Data to process –
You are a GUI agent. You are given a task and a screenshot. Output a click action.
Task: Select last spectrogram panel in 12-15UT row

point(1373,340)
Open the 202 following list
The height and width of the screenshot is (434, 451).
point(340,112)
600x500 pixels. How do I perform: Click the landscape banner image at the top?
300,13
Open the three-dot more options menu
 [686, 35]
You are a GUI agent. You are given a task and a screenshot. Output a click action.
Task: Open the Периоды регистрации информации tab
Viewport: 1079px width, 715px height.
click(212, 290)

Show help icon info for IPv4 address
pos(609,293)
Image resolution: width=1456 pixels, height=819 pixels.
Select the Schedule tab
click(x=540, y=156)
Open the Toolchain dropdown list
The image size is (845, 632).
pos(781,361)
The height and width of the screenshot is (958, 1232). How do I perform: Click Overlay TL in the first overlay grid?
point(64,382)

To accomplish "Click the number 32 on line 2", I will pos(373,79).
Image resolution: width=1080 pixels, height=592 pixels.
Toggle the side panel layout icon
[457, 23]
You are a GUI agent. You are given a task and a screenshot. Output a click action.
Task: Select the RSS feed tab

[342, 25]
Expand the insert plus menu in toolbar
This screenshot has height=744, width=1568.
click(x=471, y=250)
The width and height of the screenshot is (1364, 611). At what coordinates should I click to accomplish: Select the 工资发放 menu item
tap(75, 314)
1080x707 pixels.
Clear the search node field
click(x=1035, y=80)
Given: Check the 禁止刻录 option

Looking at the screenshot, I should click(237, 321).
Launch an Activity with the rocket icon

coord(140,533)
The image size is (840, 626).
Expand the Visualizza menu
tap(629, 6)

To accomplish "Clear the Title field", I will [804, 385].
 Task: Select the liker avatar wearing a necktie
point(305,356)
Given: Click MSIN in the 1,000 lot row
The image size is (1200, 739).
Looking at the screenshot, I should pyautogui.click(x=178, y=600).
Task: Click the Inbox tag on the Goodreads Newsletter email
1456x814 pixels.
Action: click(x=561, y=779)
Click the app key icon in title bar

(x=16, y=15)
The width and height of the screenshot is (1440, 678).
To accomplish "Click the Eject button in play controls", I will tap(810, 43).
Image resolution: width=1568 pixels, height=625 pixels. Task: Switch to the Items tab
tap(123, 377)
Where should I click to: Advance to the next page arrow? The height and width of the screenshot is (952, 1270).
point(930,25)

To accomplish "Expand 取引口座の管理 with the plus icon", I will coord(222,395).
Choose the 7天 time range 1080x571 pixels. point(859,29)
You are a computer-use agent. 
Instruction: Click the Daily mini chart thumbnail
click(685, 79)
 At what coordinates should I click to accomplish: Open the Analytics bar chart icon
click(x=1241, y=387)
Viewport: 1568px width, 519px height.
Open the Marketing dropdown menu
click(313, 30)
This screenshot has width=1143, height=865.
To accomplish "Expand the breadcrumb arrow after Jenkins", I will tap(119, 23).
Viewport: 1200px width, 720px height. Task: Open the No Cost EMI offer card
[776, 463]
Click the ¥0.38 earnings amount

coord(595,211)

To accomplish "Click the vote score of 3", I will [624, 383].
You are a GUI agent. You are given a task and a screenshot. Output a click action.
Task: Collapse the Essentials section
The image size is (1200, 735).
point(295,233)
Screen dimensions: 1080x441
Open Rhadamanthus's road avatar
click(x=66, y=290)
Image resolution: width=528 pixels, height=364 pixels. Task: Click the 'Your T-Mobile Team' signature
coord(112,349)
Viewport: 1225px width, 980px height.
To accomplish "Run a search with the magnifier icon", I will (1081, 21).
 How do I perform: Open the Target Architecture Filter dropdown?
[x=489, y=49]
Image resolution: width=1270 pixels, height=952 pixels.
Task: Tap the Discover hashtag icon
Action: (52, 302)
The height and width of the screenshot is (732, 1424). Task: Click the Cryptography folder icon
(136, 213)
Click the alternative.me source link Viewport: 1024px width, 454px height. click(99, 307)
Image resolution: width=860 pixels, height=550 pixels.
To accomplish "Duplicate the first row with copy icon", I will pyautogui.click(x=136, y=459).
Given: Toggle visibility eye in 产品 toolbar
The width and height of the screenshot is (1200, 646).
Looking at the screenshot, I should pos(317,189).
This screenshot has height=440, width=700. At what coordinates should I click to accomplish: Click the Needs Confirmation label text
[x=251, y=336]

Goal of the exercise – Reproduce the records word for word.

Response to the exercise –
You are a GUI agent. You are given a task and a screenshot. Output a click action.
Task: Select last spectrogram panel in 12-15UT row

point(1373,340)
Open the 202 following list
The height and width of the screenshot is (434, 451).
point(340,112)
600x500 pixels. How do I perform: Click the landscape banner image at the top?
300,13
Open the three-dot more options menu
 [686, 35]
You are a GUI agent. You are given a task and a screenshot. Output a click action.
Task: Open the Периоды регистрации информации tab
Viewport: 1079px width, 715px height.
click(212, 290)

Show help icon info for IPv4 address
pos(609,293)
Image resolution: width=1456 pixels, height=819 pixels.
Select the Schedule tab
click(x=540, y=156)
Open the Toolchain dropdown list
The image size is (845, 632).
pos(781,361)
The height and width of the screenshot is (958, 1232). How do I perform: Click Overlay TL in the first overlay grid?
point(64,382)

To accomplish "Click the number 32 on line 2", I will pos(373,79).
Image resolution: width=1080 pixels, height=592 pixels.
Toggle the side panel layout icon
[457, 23]
You are a GUI agent. You are given a task and a screenshot. Output a click action.
Task: Select the RSS feed tab

[342, 25]
Expand the insert plus menu in toolbar
This screenshot has height=744, width=1568.
click(x=471, y=250)
The width and height of the screenshot is (1364, 611). At what coordinates should I click to accomplish: Select the 工资发放 menu item
tap(75, 314)
1080x707 pixels.
Clear the search node field
click(x=1035, y=80)
Given: Check the 禁止刻录 option

Looking at the screenshot, I should click(237, 321).
Launch an Activity with the rocket icon

coord(140,533)
The image size is (840, 626).
Expand the Visualizza menu
tap(629, 6)

To accomplish "Clear the Title field", I will [804, 385].
 Task: Select the liker avatar wearing a necktie
point(305,356)
Given: Click MSIN in the 1,000 lot row
The image size is (1200, 739).
Looking at the screenshot, I should pyautogui.click(x=178, y=600).
Task: Click the Inbox tag on the Goodreads Newsletter email
1456x814 pixels.
Action: click(x=561, y=779)
Click the app key icon in title bar

(x=16, y=15)
The width and height of the screenshot is (1440, 678).
To accomplish "Click the Eject button in play controls", I will tap(810, 43).
Image resolution: width=1568 pixels, height=625 pixels. Task: Switch to the Items tab
tap(123, 377)
Where should I click to: Advance to the next page arrow? The height and width of the screenshot is (952, 1270).
point(930,25)

To accomplish "Expand 取引口座の管理 with the plus icon", I will coord(222,395).
Choose the 7天 time range 1080x571 pixels. point(859,29)
You are a computer-use agent. 
Instruction: Click the Daily mini chart thumbnail
click(685, 79)
 At what coordinates should I click to accomplish: Open the Analytics bar chart icon
click(x=1241, y=387)
Viewport: 1568px width, 519px height.
Open the Marketing dropdown menu
click(313, 30)
This screenshot has width=1143, height=865.
To accomplish "Expand the breadcrumb arrow after Jenkins", I will tap(119, 23).
Viewport: 1200px width, 720px height. Task: Open the No Cost EMI offer card
[776, 463]
Click the ¥0.38 earnings amount

coord(595,211)

To accomplish "Click the vote score of 3", I will [624, 383].
You are a GUI agent. You are given a task and a screenshot. Output a click action.
Task: Collapse the Essentials section
The image size is (1200, 735).
point(295,233)
Screen dimensions: 1080x441
Open Rhadamanthus's road avatar
click(x=66, y=290)
Image resolution: width=528 pixels, height=364 pixels. Task: Click the 'Your T-Mobile Team' signature
coord(112,349)
Viewport: 1225px width, 980px height.
To accomplish "Run a search with the magnifier icon", I will (1081, 21).
 How do I perform: Open the Target Architecture Filter dropdown?
[x=489, y=49]
Image resolution: width=1270 pixels, height=952 pixels.
Task: Tap the Discover hashtag icon
Action: (52, 302)
The height and width of the screenshot is (732, 1424). Task: Click the Cryptography folder icon
(136, 213)
Click the alternative.me source link Viewport: 1024px width, 454px height. click(99, 307)
Image resolution: width=860 pixels, height=550 pixels.
To accomplish "Duplicate the first row with copy icon", I will pyautogui.click(x=136, y=459).
Given: Toggle visibility eye in 产品 toolbar
The width and height of the screenshot is (1200, 646).
Looking at the screenshot, I should pos(317,189).
This screenshot has height=440, width=700. At what coordinates should I click to accomplish: Click the Needs Confirmation label text
[x=251, y=336]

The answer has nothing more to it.